__WHAT YOU HAVE TO DO__.
Restate word for word the lines of the records below, starting at the line that contains "Task: Expand the ribbon with chevron arrow" and ending at the line that contains "Task: Sort by", with both of those lines included and nothing else.

__DATA FOR THIS TASK__.
——

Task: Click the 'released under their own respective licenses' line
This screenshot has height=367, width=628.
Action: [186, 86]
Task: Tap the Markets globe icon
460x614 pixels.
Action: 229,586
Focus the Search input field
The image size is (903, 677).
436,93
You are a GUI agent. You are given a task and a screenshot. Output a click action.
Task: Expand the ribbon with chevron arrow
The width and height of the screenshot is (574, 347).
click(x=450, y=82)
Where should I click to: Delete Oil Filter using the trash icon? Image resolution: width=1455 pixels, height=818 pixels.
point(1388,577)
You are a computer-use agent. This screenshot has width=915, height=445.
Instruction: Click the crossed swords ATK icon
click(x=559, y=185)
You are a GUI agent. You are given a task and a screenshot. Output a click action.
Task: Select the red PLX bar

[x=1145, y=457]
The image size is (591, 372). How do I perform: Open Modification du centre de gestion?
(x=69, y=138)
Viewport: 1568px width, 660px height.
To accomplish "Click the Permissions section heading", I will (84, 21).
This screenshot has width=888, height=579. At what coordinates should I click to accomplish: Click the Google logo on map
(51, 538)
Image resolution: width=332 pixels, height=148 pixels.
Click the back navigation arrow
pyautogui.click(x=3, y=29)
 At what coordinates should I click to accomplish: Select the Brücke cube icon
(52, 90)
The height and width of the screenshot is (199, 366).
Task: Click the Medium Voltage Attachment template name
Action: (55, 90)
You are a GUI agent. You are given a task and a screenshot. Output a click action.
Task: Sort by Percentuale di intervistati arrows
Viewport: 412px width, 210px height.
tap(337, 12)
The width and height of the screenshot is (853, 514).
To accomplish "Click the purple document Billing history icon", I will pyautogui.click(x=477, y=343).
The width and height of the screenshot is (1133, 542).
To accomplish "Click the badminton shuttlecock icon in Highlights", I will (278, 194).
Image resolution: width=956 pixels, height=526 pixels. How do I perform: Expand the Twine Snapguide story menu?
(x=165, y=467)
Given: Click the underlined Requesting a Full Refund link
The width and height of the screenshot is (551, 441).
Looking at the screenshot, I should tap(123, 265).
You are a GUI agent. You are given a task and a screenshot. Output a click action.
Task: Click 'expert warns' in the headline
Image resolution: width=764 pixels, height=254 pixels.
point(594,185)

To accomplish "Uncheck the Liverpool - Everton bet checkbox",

——

__YOUR RESPONSE__.
Task: Expand the ribbon with chevron arrow
The width and height of the screenshot is (574, 347).
click(x=450, y=82)
Where should I click to: Delete Oil Filter using the trash icon? Image resolution: width=1455 pixels, height=818 pixels.
point(1388,577)
You are a computer-use agent. This screenshot has width=915, height=445.
Instruction: Click the crossed swords ATK icon
click(x=559, y=185)
You are a GUI agent. You are given a task and a screenshot. Output a click action.
Task: Select the red PLX bar

[x=1145, y=457]
The image size is (591, 372). How do I perform: Open Modification du centre de gestion?
(x=69, y=138)
Viewport: 1568px width, 660px height.
To accomplish "Click the Permissions section heading", I will (84, 21).
This screenshot has width=888, height=579. At what coordinates should I click to accomplish: Click the Google logo on map
(51, 538)
Image resolution: width=332 pixels, height=148 pixels.
Click the back navigation arrow
pyautogui.click(x=3, y=29)
 At what coordinates should I click to accomplish: Select the Brücke cube icon
(52, 90)
The height and width of the screenshot is (199, 366).
Task: Click the Medium Voltage Attachment template name
Action: (55, 90)
You are a GUI agent. You are given a task and a screenshot. Output a click action.
Task: Sort by Percentuale di intervistati arrows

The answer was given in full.